'''

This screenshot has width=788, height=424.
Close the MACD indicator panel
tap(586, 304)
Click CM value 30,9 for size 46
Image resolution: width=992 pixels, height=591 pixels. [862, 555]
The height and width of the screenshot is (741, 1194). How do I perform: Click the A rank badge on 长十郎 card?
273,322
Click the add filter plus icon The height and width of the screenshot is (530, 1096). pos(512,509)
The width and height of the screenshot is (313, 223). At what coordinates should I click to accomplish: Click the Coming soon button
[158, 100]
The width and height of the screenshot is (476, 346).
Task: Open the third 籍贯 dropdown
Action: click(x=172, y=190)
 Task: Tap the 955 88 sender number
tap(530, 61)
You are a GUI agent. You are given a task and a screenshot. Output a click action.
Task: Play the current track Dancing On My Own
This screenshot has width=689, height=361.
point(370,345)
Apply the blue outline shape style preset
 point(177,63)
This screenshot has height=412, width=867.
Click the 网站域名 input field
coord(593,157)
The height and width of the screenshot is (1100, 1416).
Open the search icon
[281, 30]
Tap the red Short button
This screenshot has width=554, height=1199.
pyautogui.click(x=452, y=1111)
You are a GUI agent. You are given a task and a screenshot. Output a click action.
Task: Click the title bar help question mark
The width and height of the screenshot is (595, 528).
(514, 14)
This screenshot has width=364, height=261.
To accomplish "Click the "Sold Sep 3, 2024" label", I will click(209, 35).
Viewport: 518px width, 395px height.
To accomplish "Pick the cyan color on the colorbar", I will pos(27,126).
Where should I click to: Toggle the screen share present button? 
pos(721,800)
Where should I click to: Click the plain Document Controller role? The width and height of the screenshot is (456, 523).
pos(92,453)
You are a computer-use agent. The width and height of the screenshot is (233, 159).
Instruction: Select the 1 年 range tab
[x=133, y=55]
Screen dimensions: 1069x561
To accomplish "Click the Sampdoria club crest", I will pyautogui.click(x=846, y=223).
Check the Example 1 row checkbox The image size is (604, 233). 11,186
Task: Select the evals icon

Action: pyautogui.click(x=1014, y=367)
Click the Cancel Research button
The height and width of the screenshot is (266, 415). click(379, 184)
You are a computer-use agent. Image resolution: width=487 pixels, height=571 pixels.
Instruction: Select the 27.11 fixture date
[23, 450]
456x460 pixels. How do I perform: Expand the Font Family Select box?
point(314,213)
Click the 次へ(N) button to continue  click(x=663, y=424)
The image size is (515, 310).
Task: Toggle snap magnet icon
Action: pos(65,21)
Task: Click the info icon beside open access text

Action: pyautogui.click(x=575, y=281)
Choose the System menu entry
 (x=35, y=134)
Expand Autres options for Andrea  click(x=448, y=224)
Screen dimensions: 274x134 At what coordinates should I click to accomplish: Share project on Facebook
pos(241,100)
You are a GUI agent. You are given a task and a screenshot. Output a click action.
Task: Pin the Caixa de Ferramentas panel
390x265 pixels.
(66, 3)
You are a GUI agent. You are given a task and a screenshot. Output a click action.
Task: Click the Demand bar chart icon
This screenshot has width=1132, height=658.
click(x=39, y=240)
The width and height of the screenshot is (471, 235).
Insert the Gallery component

'''

Task to complete
Transcription of the listing must be exact and complete.

Task output
This screenshot has width=788, height=424.
Close the MACD indicator panel
tap(586, 304)
Click CM value 30,9 for size 46
Image resolution: width=992 pixels, height=591 pixels. [862, 555]
The height and width of the screenshot is (741, 1194). How do I perform: Click the A rank badge on 长十郎 card?
273,322
Click the add filter plus icon The height and width of the screenshot is (530, 1096). pos(512,509)
The width and height of the screenshot is (313, 223). At what coordinates should I click to accomplish: Click the Coming soon button
[158, 100]
The width and height of the screenshot is (476, 346).
Task: Open the third 籍贯 dropdown
Action: click(x=172, y=190)
 Task: Tap the 955 88 sender number
tap(530, 61)
You are a GUI agent. You are given a task and a screenshot. Output a click action.
Task: Play the current track Dancing On My Own
This screenshot has width=689, height=361.
point(370,345)
Apply the blue outline shape style preset
 point(177,63)
This screenshot has height=412, width=867.
Click the 网站域名 input field
coord(593,157)
The height and width of the screenshot is (1100, 1416).
Open the search icon
[281, 30]
Tap the red Short button
This screenshot has width=554, height=1199.
pyautogui.click(x=452, y=1111)
You are a GUI agent. You are given a task and a screenshot. Output a click action.
Task: Click the title bar help question mark
The width and height of the screenshot is (595, 528).
(514, 14)
This screenshot has width=364, height=261.
To accomplish "Click the "Sold Sep 3, 2024" label", I will click(209, 35).
Viewport: 518px width, 395px height.
To accomplish "Pick the cyan color on the colorbar", I will pos(27,126).
Where should I click to: Toggle the screen share present button? 
pos(721,800)
Where should I click to: Click the plain Document Controller role? The width and height of the screenshot is (456, 523).
pos(92,453)
You are a computer-use agent. The width and height of the screenshot is (233, 159).
Instruction: Select the 1 年 range tab
[x=133, y=55]
Screen dimensions: 1069x561
To accomplish "Click the Sampdoria club crest", I will pyautogui.click(x=846, y=223).
Check the Example 1 row checkbox The image size is (604, 233). 11,186
Task: Select the evals icon

Action: pyautogui.click(x=1014, y=367)
Click the Cancel Research button
The height and width of the screenshot is (266, 415). click(379, 184)
You are a computer-use agent. Image resolution: width=487 pixels, height=571 pixels.
Instruction: Select the 27.11 fixture date
[23, 450]
456x460 pixels. How do I perform: Expand the Font Family Select box?
point(314,213)
Click the 次へ(N) button to continue  click(x=663, y=424)
The image size is (515, 310).
Task: Toggle snap magnet icon
Action: pos(65,21)
Task: Click the info icon beside open access text

Action: pyautogui.click(x=575, y=281)
Choose the System menu entry
 (x=35, y=134)
Expand Autres options for Andrea  click(x=448, y=224)
Screen dimensions: 274x134 At what coordinates should I click to accomplish: Share project on Facebook
pos(241,100)
You are a GUI agent. You are given a task and a screenshot. Output a click action.
Task: Pin the Caixa de Ferramentas panel
390x265 pixels.
(66, 3)
You are a GUI agent. You are given a task and a screenshot. Output a click action.
Task: Click the Demand bar chart icon
This screenshot has width=1132, height=658.
click(x=39, y=240)
The width and height of the screenshot is (471, 235).
Insert the Gallery component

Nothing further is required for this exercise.